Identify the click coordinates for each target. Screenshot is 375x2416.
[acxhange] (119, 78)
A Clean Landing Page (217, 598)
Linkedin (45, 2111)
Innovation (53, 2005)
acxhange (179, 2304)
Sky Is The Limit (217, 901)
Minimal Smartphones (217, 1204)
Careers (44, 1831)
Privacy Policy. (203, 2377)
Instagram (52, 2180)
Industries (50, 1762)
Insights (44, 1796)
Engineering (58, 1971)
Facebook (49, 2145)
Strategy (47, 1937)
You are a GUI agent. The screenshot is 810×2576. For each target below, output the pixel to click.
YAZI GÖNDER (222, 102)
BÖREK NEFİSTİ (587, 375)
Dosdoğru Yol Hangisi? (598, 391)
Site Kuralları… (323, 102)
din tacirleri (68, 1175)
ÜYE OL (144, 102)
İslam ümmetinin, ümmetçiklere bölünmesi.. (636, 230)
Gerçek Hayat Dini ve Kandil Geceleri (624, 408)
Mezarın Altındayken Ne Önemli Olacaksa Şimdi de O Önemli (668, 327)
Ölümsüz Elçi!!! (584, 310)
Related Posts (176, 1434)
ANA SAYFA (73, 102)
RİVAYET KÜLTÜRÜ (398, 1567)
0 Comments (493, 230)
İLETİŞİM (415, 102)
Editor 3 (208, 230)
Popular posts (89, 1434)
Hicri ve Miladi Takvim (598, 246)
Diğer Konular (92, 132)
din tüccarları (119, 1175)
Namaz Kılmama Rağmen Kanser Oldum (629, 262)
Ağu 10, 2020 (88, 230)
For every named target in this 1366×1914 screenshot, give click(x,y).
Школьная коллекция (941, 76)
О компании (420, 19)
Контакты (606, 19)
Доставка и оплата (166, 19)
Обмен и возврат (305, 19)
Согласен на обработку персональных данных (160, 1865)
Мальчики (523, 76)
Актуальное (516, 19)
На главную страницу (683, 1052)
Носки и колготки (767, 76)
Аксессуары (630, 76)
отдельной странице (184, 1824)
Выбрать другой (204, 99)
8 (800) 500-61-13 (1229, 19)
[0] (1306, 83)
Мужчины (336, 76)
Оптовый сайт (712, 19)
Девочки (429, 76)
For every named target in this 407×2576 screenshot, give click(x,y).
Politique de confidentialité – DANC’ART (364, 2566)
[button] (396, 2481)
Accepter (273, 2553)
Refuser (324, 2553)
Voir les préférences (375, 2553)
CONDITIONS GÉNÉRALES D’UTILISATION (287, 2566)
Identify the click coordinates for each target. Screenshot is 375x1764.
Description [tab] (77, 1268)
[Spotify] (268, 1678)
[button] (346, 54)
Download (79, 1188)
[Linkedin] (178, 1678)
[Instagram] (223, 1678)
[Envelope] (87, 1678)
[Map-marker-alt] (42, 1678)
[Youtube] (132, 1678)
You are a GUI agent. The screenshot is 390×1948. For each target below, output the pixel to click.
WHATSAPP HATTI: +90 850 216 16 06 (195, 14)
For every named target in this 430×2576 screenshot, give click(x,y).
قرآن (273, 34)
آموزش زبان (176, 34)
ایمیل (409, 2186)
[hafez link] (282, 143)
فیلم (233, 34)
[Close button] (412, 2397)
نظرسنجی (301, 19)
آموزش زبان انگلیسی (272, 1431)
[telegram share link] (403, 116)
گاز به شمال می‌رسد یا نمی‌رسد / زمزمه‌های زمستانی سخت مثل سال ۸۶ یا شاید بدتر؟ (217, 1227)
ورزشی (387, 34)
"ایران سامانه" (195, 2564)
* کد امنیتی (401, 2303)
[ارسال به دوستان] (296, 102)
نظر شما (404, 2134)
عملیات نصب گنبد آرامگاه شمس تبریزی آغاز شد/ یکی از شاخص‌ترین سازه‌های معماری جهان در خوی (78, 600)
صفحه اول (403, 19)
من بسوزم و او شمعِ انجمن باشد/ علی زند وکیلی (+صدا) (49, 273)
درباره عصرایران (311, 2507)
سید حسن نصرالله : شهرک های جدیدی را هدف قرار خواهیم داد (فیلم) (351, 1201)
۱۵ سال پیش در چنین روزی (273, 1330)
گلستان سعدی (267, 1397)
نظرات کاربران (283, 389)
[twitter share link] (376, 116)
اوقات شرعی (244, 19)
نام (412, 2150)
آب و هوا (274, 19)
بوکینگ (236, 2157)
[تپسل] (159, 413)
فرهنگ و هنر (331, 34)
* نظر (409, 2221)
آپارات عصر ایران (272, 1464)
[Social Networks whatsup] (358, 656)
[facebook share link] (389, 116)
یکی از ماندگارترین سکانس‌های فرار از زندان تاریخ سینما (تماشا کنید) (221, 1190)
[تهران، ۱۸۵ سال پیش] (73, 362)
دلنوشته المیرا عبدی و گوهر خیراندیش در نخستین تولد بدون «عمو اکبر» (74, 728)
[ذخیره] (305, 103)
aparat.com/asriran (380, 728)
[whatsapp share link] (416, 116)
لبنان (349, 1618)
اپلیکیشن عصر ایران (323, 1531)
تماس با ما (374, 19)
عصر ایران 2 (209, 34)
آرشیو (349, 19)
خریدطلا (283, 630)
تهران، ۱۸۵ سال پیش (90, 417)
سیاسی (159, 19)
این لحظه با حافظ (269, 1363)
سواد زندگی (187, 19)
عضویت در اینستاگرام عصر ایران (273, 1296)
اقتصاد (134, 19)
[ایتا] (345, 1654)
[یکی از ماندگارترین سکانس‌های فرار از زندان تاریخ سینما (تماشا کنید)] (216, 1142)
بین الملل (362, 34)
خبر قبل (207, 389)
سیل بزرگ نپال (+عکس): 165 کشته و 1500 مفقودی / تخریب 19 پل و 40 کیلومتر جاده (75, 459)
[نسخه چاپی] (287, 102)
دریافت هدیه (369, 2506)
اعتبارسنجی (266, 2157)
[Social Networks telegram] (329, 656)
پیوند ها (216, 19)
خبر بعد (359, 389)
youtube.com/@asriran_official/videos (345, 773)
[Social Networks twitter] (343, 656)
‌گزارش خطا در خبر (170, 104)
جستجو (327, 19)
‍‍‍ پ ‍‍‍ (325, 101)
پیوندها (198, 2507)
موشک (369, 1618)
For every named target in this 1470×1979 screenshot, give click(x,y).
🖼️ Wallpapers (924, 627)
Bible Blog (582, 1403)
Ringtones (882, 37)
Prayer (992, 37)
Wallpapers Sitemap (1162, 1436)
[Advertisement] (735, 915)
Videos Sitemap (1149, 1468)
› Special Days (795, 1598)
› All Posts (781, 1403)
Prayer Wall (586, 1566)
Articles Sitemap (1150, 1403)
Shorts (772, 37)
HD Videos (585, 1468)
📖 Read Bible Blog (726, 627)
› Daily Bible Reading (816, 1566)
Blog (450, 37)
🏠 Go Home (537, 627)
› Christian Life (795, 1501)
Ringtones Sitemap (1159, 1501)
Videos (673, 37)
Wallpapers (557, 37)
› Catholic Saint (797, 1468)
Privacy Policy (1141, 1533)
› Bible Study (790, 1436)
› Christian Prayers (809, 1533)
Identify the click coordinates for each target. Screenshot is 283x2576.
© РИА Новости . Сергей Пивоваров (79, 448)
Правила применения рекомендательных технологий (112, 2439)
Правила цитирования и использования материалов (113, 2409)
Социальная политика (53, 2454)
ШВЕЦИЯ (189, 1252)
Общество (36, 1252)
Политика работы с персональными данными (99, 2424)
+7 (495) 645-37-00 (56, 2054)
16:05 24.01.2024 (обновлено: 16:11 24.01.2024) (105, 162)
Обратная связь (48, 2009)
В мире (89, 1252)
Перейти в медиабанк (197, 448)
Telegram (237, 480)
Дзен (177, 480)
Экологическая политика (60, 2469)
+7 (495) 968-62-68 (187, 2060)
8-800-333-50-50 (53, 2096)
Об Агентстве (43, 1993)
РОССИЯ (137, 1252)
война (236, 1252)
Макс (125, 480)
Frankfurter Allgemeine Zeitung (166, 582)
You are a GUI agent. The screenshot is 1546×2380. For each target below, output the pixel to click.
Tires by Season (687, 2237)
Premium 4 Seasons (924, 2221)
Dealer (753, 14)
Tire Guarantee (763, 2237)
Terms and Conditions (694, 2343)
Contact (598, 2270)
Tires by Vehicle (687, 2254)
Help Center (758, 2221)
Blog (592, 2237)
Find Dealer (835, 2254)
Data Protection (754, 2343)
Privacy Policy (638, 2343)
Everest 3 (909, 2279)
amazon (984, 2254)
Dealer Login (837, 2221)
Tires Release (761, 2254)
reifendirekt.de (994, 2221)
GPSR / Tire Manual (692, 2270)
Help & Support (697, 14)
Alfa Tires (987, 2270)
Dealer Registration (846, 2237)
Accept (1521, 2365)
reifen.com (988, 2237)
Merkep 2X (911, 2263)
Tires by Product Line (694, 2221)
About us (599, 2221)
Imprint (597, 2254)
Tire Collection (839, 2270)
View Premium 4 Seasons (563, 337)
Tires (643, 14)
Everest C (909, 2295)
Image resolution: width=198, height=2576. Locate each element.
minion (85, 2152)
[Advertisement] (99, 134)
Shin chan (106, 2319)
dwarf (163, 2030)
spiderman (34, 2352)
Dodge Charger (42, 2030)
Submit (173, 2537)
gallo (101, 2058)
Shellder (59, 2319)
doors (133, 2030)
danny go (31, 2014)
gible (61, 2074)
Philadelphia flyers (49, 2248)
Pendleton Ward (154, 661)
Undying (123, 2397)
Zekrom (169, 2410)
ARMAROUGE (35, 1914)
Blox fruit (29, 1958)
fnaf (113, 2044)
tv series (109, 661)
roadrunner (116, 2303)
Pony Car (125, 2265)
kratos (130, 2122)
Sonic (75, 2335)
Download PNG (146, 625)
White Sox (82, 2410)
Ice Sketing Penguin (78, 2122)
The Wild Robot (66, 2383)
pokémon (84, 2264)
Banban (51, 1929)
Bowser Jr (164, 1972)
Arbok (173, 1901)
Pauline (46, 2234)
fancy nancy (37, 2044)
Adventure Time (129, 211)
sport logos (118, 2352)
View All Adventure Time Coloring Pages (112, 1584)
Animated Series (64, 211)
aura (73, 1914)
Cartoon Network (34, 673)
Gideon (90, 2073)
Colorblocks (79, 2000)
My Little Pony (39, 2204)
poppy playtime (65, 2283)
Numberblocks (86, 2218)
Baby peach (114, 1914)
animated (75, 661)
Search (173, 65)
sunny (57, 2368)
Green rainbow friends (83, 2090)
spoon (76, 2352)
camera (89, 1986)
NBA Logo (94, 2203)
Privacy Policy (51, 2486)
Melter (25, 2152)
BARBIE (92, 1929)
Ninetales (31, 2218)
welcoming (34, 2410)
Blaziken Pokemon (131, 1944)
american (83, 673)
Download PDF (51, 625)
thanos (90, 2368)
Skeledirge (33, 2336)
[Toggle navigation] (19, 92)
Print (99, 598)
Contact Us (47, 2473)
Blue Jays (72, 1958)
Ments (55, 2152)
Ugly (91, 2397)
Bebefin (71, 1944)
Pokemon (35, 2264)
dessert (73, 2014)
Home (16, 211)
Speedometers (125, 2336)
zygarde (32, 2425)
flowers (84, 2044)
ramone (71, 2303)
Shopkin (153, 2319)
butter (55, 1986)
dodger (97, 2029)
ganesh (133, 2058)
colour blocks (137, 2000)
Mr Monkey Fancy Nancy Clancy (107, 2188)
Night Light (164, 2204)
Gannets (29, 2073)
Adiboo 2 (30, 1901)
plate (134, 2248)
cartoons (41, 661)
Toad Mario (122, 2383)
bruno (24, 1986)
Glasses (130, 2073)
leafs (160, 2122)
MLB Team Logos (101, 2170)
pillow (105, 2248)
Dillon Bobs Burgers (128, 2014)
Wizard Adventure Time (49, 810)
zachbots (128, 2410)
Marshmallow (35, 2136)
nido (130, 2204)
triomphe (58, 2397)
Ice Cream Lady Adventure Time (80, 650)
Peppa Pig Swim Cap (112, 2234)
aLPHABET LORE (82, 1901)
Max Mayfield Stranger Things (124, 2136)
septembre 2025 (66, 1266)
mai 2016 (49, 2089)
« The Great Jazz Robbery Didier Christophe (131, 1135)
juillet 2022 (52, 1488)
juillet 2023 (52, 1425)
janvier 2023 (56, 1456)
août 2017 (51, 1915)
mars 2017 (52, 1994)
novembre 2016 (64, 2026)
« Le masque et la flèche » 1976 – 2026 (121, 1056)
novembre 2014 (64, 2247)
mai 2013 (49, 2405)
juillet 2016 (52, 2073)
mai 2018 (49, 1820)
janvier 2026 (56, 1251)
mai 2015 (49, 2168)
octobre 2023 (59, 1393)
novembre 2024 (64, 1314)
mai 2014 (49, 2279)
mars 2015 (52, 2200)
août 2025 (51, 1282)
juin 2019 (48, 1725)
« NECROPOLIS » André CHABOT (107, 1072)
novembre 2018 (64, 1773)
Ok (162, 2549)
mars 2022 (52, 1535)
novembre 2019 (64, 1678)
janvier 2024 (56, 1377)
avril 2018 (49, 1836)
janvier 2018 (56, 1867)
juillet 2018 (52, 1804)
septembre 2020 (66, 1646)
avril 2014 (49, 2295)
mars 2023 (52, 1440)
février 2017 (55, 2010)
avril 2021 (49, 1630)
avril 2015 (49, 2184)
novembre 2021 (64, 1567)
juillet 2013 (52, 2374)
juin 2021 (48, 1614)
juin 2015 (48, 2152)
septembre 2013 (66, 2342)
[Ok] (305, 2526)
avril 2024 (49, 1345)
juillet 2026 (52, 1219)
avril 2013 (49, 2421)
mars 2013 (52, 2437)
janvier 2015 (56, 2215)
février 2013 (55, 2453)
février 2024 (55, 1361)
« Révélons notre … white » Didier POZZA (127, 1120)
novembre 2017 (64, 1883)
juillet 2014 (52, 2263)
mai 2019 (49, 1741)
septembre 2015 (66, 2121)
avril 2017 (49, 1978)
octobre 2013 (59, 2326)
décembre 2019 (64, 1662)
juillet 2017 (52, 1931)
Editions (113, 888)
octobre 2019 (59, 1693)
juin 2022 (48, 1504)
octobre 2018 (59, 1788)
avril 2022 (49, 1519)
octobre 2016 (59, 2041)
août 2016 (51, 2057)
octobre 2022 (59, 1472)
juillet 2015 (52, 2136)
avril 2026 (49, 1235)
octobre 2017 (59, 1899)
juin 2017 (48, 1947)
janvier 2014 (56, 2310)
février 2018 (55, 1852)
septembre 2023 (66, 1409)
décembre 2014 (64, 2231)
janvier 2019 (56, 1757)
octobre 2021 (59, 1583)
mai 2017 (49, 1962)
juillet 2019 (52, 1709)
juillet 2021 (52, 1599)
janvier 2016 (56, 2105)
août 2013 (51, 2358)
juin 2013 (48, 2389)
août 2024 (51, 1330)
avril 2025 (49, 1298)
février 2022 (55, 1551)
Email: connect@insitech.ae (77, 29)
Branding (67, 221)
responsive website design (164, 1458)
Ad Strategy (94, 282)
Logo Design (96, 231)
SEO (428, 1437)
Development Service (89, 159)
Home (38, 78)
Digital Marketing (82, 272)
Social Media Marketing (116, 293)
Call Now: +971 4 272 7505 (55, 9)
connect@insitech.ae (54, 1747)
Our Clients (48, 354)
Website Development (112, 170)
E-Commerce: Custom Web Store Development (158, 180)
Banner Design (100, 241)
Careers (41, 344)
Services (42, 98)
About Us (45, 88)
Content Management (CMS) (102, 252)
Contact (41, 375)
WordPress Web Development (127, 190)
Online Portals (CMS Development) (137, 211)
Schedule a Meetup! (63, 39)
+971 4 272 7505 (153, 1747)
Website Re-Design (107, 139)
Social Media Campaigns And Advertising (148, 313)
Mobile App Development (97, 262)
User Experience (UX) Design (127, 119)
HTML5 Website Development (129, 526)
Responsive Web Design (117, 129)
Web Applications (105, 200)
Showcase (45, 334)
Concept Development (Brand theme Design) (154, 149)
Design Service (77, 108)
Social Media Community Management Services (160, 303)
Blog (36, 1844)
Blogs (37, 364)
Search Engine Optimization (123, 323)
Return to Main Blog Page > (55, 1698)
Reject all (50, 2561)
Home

----

Quote the records above from their first line through the line containing "Minimal Smartphones (217, 1204)", both ends included.

Identify the click coordinates for each target. Screenshot is 375x2416.
[acxhange] (119, 78)
A Clean Landing Page (217, 598)
Linkedin (45, 2111)
Innovation (53, 2005)
acxhange (179, 2304)
Sky Is The Limit (217, 901)
Minimal Smartphones (217, 1204)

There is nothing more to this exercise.